I`m afraid there is. 
As I say I realise that different offices unfortunately expect different things which we all know is part of life here and possibly one of the most frustrating aspects of moving here in the first place, however if you go to most offices with the completed EX15 passport and fee you are unlikely to get one. Well certainly in Baza you wont!!
I will be going for residencia next month and as stated earlier that`s a whole new ball game.
Just thought that where the OP is located a trip to Baza would be quicker than Almeria and if you are prepared you will get it on the day whilst Almeria could be two or more weeks, not good for time and petrol wastage for a return trip.


----------



## xabiaxica (Jun 23, 2009)

Westonman said:


> I`m afraid there is.
> As I say I realise that different offices unfortunately expect different things which we all know is part of life here and possibly one of the most frustrating aspects of moving here in the first place, however if you go to most offices with the completed EX15 passport and fee you are unlikely to get one. Well certainly in Baza you wont!!
> I will be going for residencia next month and as stated earlier that`s a whole new ball game.
> Just thought that where the OP is located a trip to Baza would be quicker than Almeria and if you are prepared you will get it on the day whilst Almeria could be two or more weeks, not good for time and petrol wastage for a return trip.


what else did you need then?

that info could be useful for all forum readers


----------



## Westonman (Jul 27, 2013)

xabiachica said:


> what else did you need then?
> 
> that info could be useful for all forum readers


No problem here is what I posted a few days ago on another forum in response to members asking if anyone had lately applied for and obtained the NIE.

"Ok sorry for the delay as we have just flown back to the UK and it is easier to reply using a lap top than a phone.
This is the procedure we encountered last Monday at the foreigners office at the Police station in Baza.
After much research we thought we had covered all eventualities and we had to some extent however there was a low baller which the pleasant lady threw in and we did not expect!
In summary and just for a NIE number you will require.
1. Completed EX15 and one copy. I can scan and send a completed one by pm if anyone requires an example. I filled in the form on line and printed it off as it looks better typed.

Set of tasks:
(a) For each statement, decide whether it agrees with the forum thread. Answer yes or no and quote the deciding words. (i) The poster went to the foreigners office at the Police station in Baza on a Monday. (ii) The poster filled in the EX15 form by hand. (iii) In Almeria, getting the NIE could take two or more weeks.
(b) Rewrite the records as a numbered list, starting with the line with "Viewport: 840px width, 473px" and going on through the end of the records. Leave out blank lines and the pictures.

Extracted entries:
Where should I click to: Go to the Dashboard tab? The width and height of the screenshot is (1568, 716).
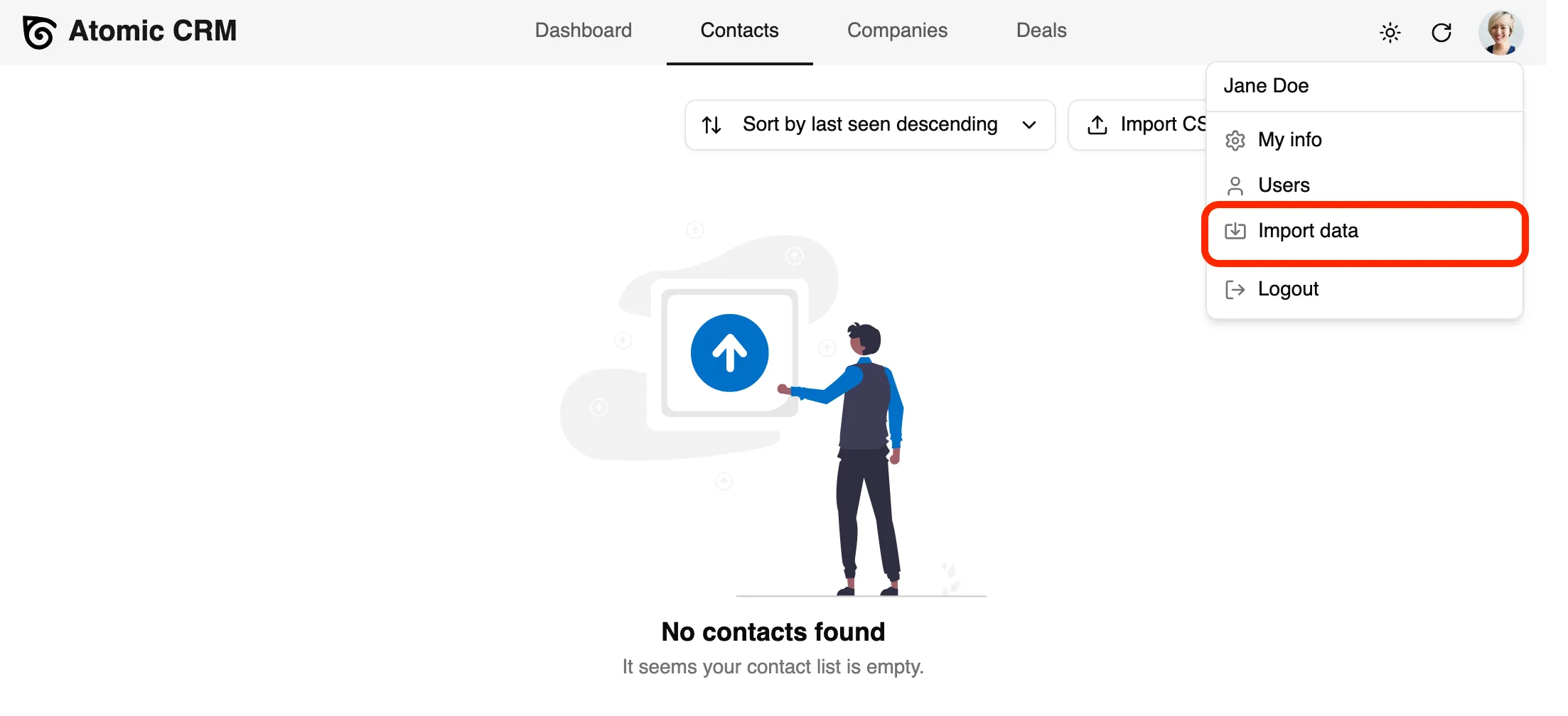click(x=583, y=31)
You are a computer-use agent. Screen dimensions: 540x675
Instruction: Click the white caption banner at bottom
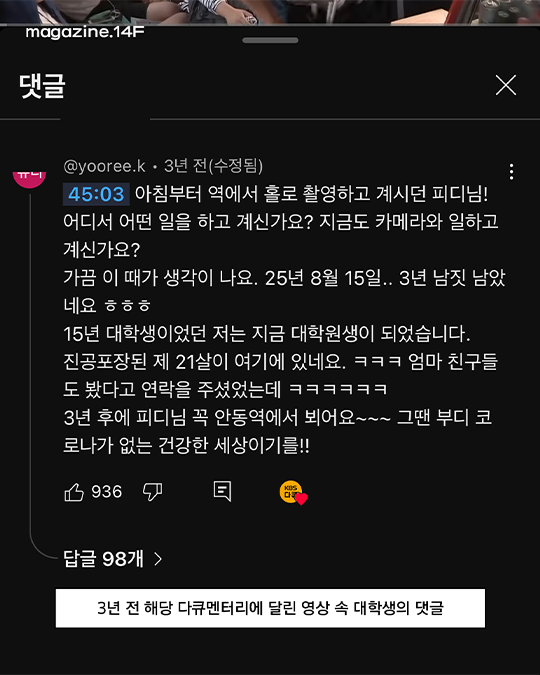tap(270, 608)

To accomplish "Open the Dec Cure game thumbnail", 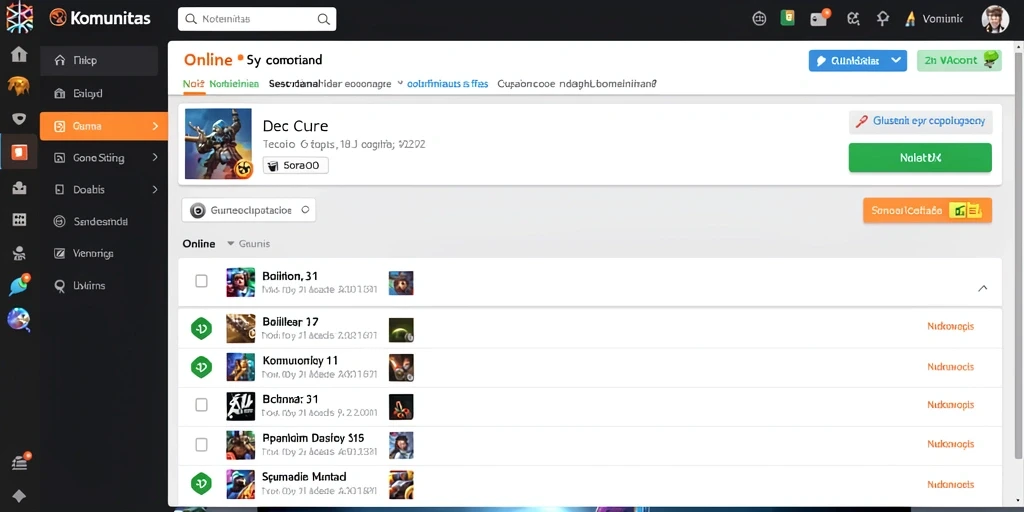I will point(218,144).
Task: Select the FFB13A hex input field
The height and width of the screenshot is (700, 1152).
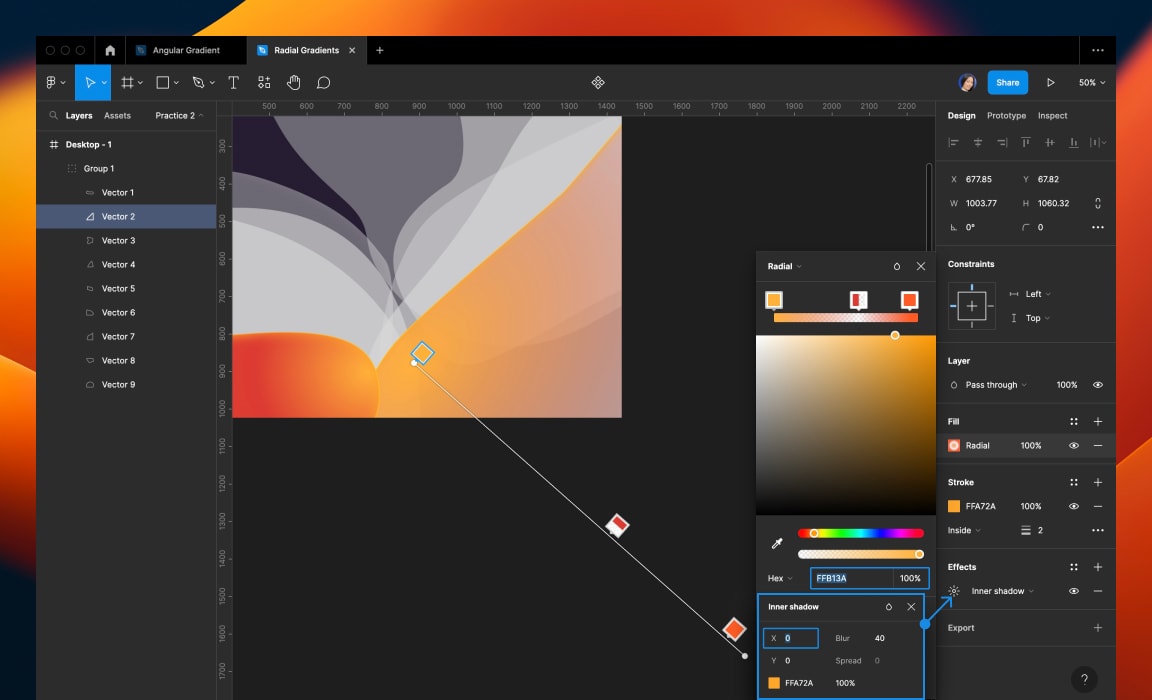Action: (x=845, y=577)
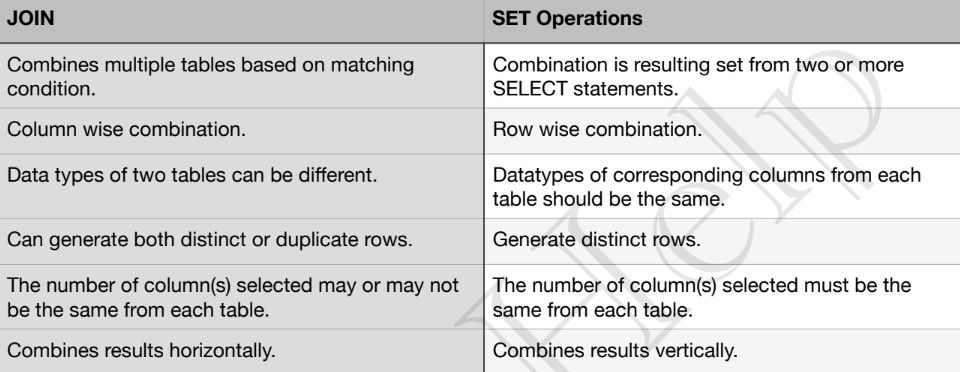Click the SET Operations column header
Screen dimensions: 960x372
(722, 21)
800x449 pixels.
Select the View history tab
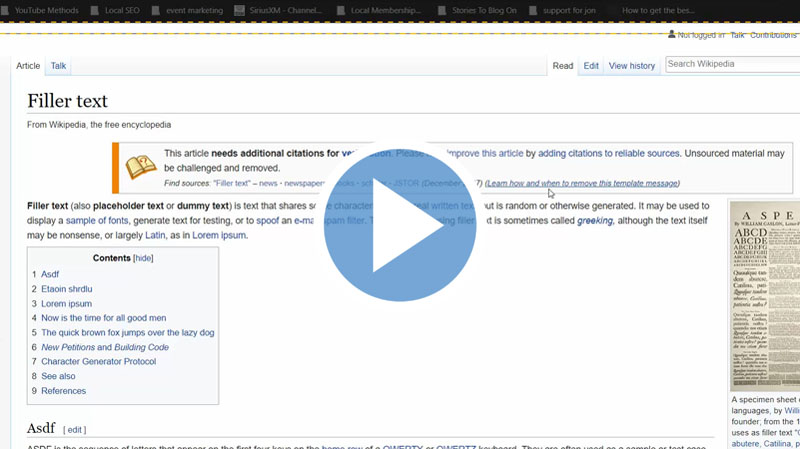(631, 66)
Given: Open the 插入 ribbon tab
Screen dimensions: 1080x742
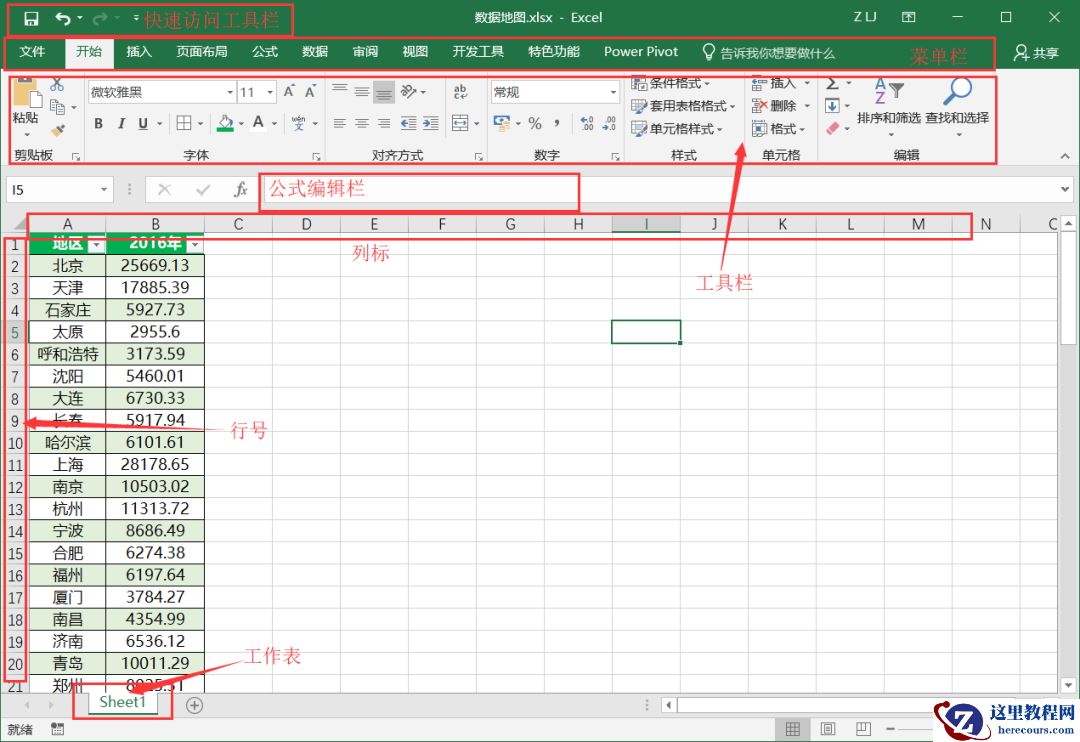Looking at the screenshot, I should (x=139, y=52).
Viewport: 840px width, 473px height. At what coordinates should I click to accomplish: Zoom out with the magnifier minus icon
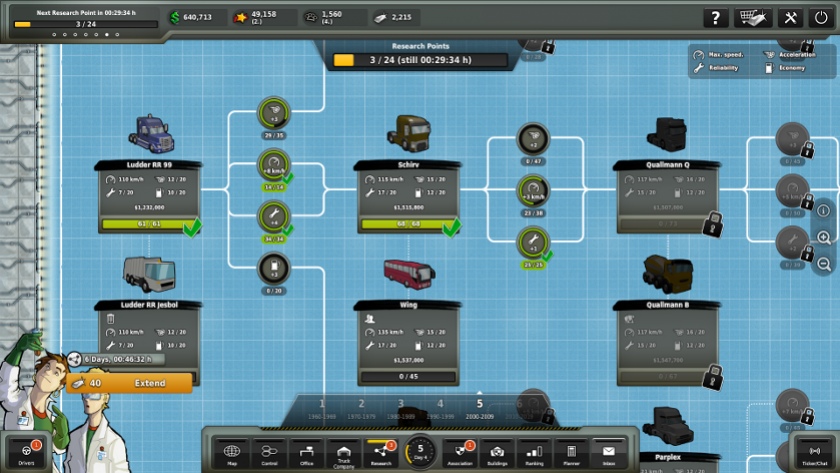[x=824, y=264]
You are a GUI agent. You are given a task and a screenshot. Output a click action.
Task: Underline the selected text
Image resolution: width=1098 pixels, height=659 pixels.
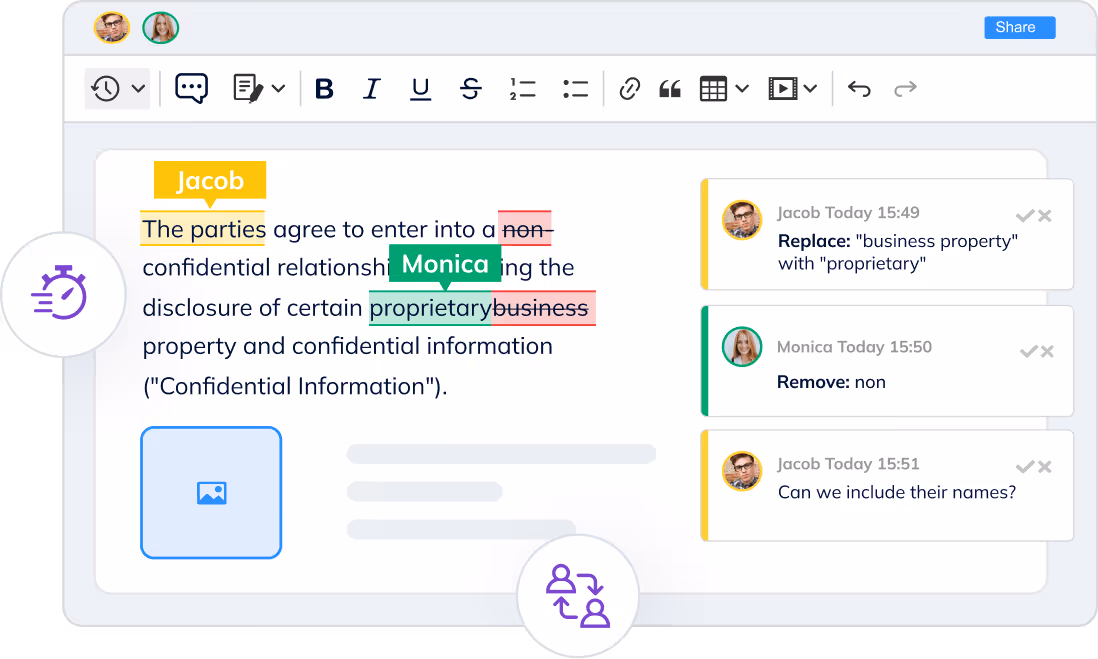[x=420, y=89]
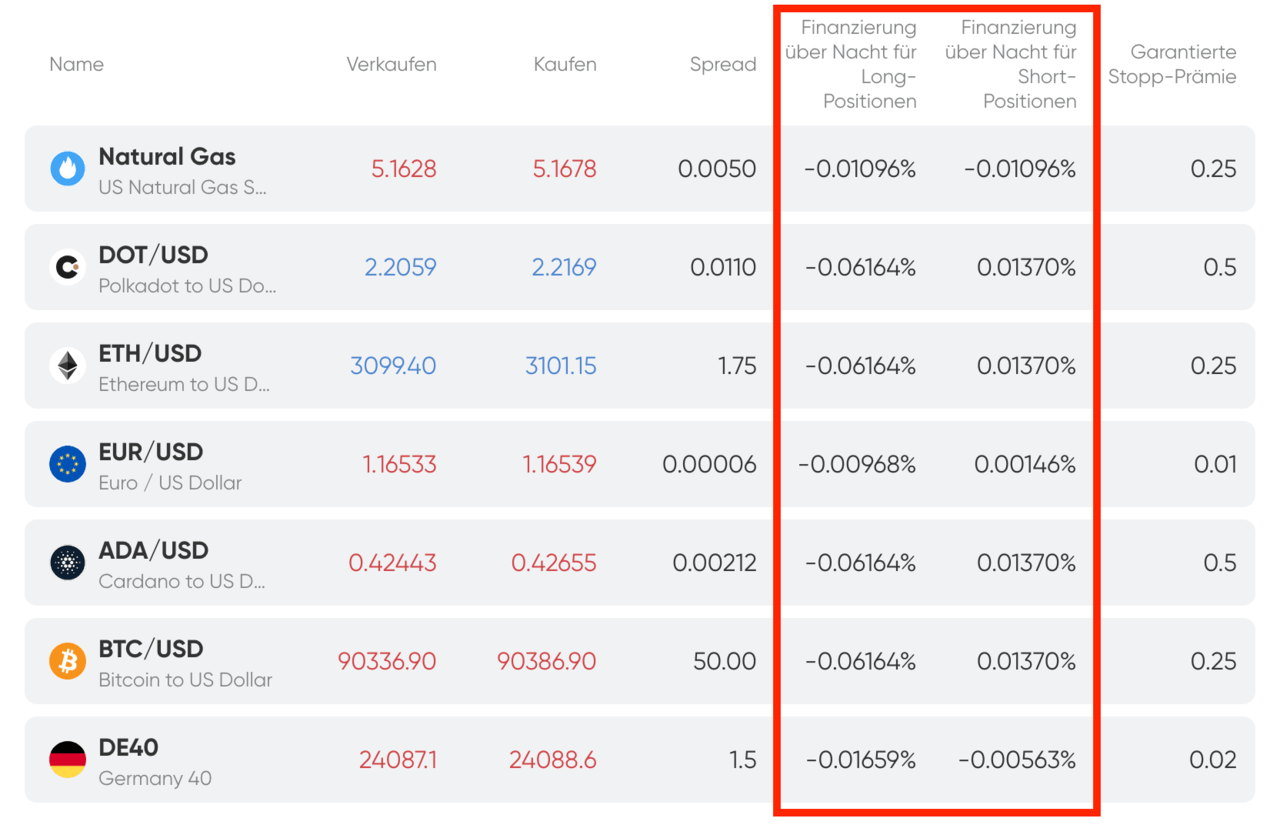The width and height of the screenshot is (1280, 825).
Task: Click the Verkaufen column header
Action: (x=391, y=64)
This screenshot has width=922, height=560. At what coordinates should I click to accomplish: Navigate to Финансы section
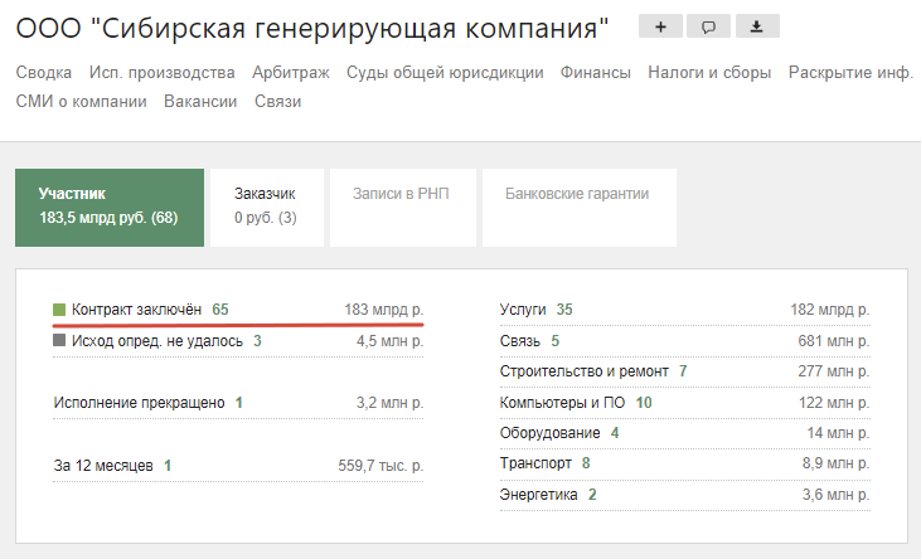tap(596, 72)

Answers to the tasks:
(a)
(i) Yes: "This is the procedure we encountered last Monday at the foreigners office at the Police station in Baza."
(ii) No: "I filled in the form on line and printed it off as it looks better typed."
(iii) Yes: "whilst Almeria could be two or more weeks"

(b)
1. Viewport: 840px width, 473px height. At what coordinates should I click to accomplish: Zoom out with the magnifier minus icon
2. [x=824, y=264]
3. You are a GUI agent. You are given a task and a screenshot. Output a click action.
4. Task: Underline the selected text
5. Image resolution: width=1098 pixels, height=659 pixels.
6. [x=420, y=89]
7. The width and height of the screenshot is (1280, 825).
8. Task: Click the Verkaufen column header
9. Action: (x=391, y=64)
10. This screenshot has width=922, height=560. At what coordinates should I click to accomplish: Navigate to Финансы section
11. tap(596, 72)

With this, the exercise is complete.